*Material for this exercise:*

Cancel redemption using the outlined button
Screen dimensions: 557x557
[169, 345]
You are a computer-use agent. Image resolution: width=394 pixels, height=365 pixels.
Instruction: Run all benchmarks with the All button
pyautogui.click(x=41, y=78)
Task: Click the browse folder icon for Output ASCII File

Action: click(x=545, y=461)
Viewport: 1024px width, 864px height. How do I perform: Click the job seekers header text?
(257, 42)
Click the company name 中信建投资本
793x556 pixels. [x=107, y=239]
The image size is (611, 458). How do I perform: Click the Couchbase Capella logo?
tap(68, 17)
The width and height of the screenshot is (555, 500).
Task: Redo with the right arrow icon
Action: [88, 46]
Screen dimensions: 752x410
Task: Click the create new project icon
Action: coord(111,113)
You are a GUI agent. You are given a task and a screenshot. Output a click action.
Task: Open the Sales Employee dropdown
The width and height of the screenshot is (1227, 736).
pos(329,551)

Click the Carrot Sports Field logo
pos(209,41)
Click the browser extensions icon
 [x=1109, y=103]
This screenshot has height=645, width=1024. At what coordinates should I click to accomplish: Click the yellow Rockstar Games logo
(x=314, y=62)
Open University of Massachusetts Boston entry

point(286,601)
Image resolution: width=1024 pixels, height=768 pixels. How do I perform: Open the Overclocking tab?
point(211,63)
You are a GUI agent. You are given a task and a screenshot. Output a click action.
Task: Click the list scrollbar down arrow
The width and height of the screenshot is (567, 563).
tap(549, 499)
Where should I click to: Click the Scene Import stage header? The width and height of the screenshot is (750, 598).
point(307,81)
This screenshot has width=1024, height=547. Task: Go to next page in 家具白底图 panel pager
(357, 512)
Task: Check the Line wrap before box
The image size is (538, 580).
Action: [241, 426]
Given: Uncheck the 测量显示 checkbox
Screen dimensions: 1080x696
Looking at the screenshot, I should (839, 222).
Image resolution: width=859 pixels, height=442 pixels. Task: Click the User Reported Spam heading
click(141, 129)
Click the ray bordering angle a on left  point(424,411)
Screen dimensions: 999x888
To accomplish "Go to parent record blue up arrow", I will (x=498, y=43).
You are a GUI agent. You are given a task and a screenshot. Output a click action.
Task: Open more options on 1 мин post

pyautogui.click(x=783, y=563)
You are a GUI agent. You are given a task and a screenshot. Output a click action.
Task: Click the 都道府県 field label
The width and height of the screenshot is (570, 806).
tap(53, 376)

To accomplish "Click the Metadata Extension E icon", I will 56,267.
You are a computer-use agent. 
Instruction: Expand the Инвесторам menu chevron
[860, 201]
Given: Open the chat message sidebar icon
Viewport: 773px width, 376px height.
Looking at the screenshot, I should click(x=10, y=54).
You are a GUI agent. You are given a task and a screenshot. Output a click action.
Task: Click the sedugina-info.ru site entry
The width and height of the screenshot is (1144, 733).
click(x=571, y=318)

*Work to be completed:* Copy every entry exactly, missing none.

*Reply:*
Cancel redemption using the outlined button
Screen dimensions: 557x557
[169, 345]
You are a computer-use agent. Image resolution: width=394 pixels, height=365 pixels.
Instruction: Run all benchmarks with the All button
pyautogui.click(x=41, y=78)
Task: Click the browse folder icon for Output ASCII File

Action: click(x=545, y=461)
Viewport: 1024px width, 864px height. How do I perform: Click the job seekers header text?
(257, 42)
Click the company name 中信建投资本
793x556 pixels. [x=107, y=239]
The image size is (611, 458). How do I perform: Click the Couchbase Capella logo?
tap(68, 17)
The width and height of the screenshot is (555, 500).
Task: Redo with the right arrow icon
Action: [88, 46]
Screen dimensions: 752x410
Task: Click the create new project icon
Action: coord(111,113)
You are a GUI agent. You are given a task and a screenshot. Output a click action.
Task: Open the Sales Employee dropdown
The width and height of the screenshot is (1227, 736).
pos(329,551)

Click the Carrot Sports Field logo
pos(209,41)
Click the browser extensions icon
 [x=1109, y=103]
This screenshot has height=645, width=1024. At what coordinates should I click to accomplish: Click the yellow Rockstar Games logo
(x=314, y=62)
Open University of Massachusetts Boston entry

point(286,601)
Image resolution: width=1024 pixels, height=768 pixels. How do I perform: Open the Overclocking tab?
point(211,63)
You are a GUI agent. You are given a task and a screenshot. Output a click action.
Task: Click the list scrollbar down arrow
The width and height of the screenshot is (567, 563).
tap(549, 499)
Where should I click to: Click the Scene Import stage header? The width and height of the screenshot is (750, 598).
point(307,81)
This screenshot has width=1024, height=547. Task: Go to next page in 家具白底图 panel pager
(357, 512)
Task: Check the Line wrap before box
The image size is (538, 580).
Action: [241, 426]
Given: Uncheck the 测量显示 checkbox
Screen dimensions: 1080x696
Looking at the screenshot, I should (839, 222).
Image resolution: width=859 pixels, height=442 pixels. Task: Click the User Reported Spam heading
click(141, 129)
Click the ray bordering angle a on left  point(424,411)
Screen dimensions: 999x888
To accomplish "Go to parent record blue up arrow", I will (x=498, y=43).
You are a GUI agent. You are given a task and a screenshot. Output a click action.
Task: Open more options on 1 мин post

pyautogui.click(x=783, y=563)
You are a GUI agent. You are given a task and a screenshot. Output a click action.
Task: Click the 都道府県 field label
The width and height of the screenshot is (570, 806).
tap(53, 376)

To accomplish "Click the Metadata Extension E icon", I will 56,267.
You are a computer-use agent. 
Instruction: Expand the Инвесторам menu chevron
[860, 201]
Given: Open the chat message sidebar icon
Viewport: 773px width, 376px height.
Looking at the screenshot, I should click(x=10, y=54).
You are a GUI agent. You are given a task and a screenshot. Output a click action.
Task: Click the sedugina-info.ru site entry
The width and height of the screenshot is (1144, 733).
click(x=571, y=318)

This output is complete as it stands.